Polizei und Stadtverwaltung waren von der Demonstration gegen 14 Uhr rechtzeitig informiert. Oberbürgermeister Wolfgang G. Müller war zusammen mit Felix Neulinger, dem Chef des Lahrer Polizeireviers, um eine sachliche Diskussion bemüht. Angesichts der rund 300 Teilnehmer, überwiegend Spätaussiedler, war das kaum möglich. Die Demonstration war angeblich spontan entstanden, weil eine 13-jährige Aussiedlerin in Berlin entführt und vergewaltigt worden sei. Der Täter, ein Asylant, werde von der Polizei gedeckt.

Dies riefen mehrere  aus der Menge zu Beginn der Demonstration in Lahr. Gegen 14 Uhr waren es etwa 150 Teilnehmer, die Zahl verdoppelte sich allerdings rasch. Die wiederholte Aussage Neulingers, dass es weder eine Vertuschung noch eine solche Tat gebe, wollte niemand hören. Auch die Aussage des Polizeichefs, dass es in Lahr bisher keine Straftaten vonseiten der Flüchtlinge gebe, rief nur Pfiffe und Geschrei hervor. Die Verständigung des Oberbürgermeisters und des Lahrer Polizeichefs mit einer Gruppe der Demonstranten, die Wortführer sein wollten, gestaltete sich  schwierig. Das Megafon reichte nicht aus, die Menge zu übertönen. Eine große, schweigende Mehrheit hingegen war offensichtlich daran interessiert, die Argumente der Stadtverwaltung und der Polizei zu hören.

Protest verläuft ohne Zwischenfälle

Müller hatte am Samstag im evangelischen Gemeindezentrum am Doler Platz erst die gute Integrationsarbeit in Bezug auf die Aussiedler betont. Bei der Demonstration wurde er immer wieder unterbrochen.  "Warum muss das kleine Lahr 1000 Flüchtlinge aufnehmen?", fragten Demonstranten. Viele  waren über diese Zahl an Fremden bestürzt und erbost. Der OB stellte  die Gegenfrage: "Warum musste das kleine Lahr 9000 Spätaussiedler aufnehmen?" Was er  weiter sagen wollte, ging unter. Zu hören waren auf der Gegenseite vor allem diese Argumente: "Wir waren immer Deutsche."

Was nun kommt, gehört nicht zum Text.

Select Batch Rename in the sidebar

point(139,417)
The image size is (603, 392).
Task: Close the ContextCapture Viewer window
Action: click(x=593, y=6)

Und: Aussiedler seien nie Flüchtlinge gewesen.Alexander Marker, der als Aussiedler und Sozialarbeiter der Stadt am Kanadaring eine gewichtige Figur ist, bot den Demonstranten an, sie könnten ihn gerne begleiten, um den Unsinn der Behauptungen zu überprüfen, dass die Stadt Lahr oder die Polizei etwas vertuschen würden. Auch seine Worte gingen im Lärm unter. Mehrfach hatte der OB die Verdienste der Aussiedler um das Wohl der Stadt betont.  Was hinter dem Sinn der Demonstration gestanden haben kann, zeigte ein einziges Plakat mit der Aufschrift "Jeder Mensch ist kostbar."

Als der OB genau dies auch für die Flüchtlinge geltend machen wollte, gab es nur Gelächter, Geschrei und Pfiffe. Nach einer guten Stunde bat Neulinger die Demonstranten, nach Hause zu gehen. Eine weitere geplante Demonstration vor der Containersiedlung fand nicht mehr statt. Die Menge zerstreute sich relativ schnell ohne weitere Vorkommnisse.Wie das Polizeipräsidium Offenburg gestern mitteilte, kam es in anderen Städten  zu ähnlichen Versammlungen, darunter in Achern und Offenburg.